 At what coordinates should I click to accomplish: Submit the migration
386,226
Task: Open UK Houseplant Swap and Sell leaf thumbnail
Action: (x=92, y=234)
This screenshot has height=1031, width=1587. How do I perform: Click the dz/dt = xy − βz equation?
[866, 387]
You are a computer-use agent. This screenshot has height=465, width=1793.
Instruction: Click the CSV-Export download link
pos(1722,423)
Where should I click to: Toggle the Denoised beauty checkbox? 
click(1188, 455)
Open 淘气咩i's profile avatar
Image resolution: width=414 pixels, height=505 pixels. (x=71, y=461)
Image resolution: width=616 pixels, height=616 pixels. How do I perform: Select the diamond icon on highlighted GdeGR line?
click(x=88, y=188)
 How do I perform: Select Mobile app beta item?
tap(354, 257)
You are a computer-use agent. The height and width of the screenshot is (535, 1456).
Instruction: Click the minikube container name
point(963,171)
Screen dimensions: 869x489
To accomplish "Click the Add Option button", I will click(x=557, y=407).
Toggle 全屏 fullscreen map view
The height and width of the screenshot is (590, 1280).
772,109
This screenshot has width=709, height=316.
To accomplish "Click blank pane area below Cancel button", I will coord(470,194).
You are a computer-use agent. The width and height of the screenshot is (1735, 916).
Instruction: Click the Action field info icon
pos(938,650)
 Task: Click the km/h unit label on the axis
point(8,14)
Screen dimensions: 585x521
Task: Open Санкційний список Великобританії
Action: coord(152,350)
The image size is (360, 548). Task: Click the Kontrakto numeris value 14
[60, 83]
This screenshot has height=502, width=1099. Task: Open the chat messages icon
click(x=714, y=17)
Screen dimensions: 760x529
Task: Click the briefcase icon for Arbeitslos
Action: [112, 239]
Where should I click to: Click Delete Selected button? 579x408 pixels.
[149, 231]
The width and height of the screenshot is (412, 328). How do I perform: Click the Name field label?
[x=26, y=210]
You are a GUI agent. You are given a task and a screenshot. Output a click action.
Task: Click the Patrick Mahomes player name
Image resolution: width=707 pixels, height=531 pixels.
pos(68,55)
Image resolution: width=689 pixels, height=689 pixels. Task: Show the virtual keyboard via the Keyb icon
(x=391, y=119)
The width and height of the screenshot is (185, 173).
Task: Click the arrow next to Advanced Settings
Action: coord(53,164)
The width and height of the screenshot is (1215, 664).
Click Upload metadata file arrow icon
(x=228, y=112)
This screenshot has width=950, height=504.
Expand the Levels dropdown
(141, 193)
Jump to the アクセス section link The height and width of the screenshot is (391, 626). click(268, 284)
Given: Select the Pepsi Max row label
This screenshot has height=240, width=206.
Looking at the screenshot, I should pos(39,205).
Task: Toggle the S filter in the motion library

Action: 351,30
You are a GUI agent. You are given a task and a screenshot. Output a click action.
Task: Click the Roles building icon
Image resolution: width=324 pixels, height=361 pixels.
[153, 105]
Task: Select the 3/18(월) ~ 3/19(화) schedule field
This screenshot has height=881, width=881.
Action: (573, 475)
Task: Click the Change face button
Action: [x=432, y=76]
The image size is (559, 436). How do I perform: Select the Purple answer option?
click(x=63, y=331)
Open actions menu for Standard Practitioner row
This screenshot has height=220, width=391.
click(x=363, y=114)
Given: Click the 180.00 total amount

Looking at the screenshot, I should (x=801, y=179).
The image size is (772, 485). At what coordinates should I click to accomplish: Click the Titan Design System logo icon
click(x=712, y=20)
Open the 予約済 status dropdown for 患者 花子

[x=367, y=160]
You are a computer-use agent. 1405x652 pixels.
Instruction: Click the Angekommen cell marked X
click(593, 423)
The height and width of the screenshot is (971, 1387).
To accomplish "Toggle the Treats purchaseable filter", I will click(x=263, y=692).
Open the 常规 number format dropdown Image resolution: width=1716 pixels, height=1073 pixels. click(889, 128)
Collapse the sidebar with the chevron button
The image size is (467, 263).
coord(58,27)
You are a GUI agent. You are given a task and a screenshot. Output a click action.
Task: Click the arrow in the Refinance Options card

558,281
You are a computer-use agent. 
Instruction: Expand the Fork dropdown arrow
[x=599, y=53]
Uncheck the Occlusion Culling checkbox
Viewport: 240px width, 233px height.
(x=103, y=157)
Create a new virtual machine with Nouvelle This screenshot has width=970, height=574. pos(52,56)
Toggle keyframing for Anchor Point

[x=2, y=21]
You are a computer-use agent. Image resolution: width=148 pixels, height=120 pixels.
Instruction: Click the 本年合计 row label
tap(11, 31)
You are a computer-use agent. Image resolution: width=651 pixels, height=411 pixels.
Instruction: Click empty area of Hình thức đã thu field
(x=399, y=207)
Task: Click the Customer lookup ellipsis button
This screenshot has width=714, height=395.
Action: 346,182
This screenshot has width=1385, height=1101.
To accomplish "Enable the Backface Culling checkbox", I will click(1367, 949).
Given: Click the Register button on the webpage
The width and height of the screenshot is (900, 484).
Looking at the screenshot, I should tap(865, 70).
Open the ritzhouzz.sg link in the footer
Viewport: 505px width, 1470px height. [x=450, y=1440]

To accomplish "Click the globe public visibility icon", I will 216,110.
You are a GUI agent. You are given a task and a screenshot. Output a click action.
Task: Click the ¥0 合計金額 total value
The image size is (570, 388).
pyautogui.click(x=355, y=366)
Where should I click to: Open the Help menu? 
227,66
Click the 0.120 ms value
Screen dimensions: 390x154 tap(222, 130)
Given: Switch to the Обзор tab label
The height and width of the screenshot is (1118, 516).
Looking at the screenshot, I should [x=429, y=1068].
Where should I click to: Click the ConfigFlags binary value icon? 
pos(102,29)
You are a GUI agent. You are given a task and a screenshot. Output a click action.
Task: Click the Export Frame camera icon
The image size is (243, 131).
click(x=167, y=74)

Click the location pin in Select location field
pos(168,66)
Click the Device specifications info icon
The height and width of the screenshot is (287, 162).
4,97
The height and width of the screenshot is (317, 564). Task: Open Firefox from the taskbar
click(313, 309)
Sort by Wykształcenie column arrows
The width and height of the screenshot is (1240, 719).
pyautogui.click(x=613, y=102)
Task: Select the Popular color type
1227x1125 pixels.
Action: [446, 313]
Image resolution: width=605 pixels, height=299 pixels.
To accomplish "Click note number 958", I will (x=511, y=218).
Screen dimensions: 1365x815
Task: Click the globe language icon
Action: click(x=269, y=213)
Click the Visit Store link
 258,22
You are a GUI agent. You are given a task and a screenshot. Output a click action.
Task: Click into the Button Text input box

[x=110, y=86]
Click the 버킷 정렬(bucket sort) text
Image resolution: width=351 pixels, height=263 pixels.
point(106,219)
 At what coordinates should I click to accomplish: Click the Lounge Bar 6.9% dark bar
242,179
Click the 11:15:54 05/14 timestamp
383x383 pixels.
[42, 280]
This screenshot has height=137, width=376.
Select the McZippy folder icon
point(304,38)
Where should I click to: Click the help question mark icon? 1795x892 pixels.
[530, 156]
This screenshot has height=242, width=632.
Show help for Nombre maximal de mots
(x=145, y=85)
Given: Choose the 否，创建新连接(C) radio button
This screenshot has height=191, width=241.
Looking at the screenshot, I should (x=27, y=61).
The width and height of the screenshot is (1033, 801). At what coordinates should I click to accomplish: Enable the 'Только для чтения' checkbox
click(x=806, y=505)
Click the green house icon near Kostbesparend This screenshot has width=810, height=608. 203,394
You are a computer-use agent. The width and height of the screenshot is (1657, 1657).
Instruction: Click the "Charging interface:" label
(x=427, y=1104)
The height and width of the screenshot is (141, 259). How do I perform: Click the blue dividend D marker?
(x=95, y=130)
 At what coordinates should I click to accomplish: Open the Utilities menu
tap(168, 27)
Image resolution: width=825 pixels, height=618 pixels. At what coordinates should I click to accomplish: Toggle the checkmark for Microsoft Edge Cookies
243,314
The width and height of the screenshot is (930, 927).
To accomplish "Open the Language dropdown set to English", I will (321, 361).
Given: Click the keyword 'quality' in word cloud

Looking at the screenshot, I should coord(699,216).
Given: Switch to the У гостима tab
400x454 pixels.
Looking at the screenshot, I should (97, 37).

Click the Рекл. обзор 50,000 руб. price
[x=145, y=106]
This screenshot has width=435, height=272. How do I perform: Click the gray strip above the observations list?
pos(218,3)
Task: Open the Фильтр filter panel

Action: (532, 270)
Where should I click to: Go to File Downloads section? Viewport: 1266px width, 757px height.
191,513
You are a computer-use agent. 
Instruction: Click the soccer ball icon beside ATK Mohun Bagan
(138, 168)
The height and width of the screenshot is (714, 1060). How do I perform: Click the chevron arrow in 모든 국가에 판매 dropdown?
------------------------
## Job
Rewrite the records, starting at the line containing "You are a computer-use agent. 1405x652" and ending after the line containing "Looking at the screenshot, I should tap(865, 70).", with "Refinance" changed to "Mortgage" and everything else left as it is.

## Response below
You are a computer-use agent. 1405x652 pixels.
Instruction: Click the Angekommen cell marked X
click(593, 423)
The height and width of the screenshot is (971, 1387).
To accomplish "Toggle the Treats purchaseable filter", I will click(x=263, y=692).
Open the 常规 number format dropdown Image resolution: width=1716 pixels, height=1073 pixels. click(889, 128)
Collapse the sidebar with the chevron button
The image size is (467, 263).
coord(58,27)
You are a GUI agent. You are given a task and a screenshot. Output a click action.
Task: Click the arrow in the Mortgage Options card

558,281
You are a computer-use agent. 
Instruction: Expand the Fork dropdown arrow
[x=599, y=53]
Uncheck the Occlusion Culling checkbox
Viewport: 240px width, 233px height.
(x=103, y=157)
Create a new virtual machine with Nouvelle This screenshot has width=970, height=574. pos(52,56)
Toggle keyframing for Anchor Point

[x=2, y=21]
You are a computer-use agent. Image resolution: width=148 pixels, height=120 pixels.
Instruction: Click the 本年合计 row label
tap(11, 31)
You are a computer-use agent. Image resolution: width=651 pixels, height=411 pixels.
Instruction: Click empty area of Hình thức đã thu field
(x=399, y=207)
Task: Click the Customer lookup ellipsis button
This screenshot has width=714, height=395.
Action: 346,182
This screenshot has width=1385, height=1101.
To accomplish "Enable the Backface Culling checkbox", I will click(1367, 949).
Given: Click the Register button on the webpage
The width and height of the screenshot is (900, 484).
Looking at the screenshot, I should tap(865, 70).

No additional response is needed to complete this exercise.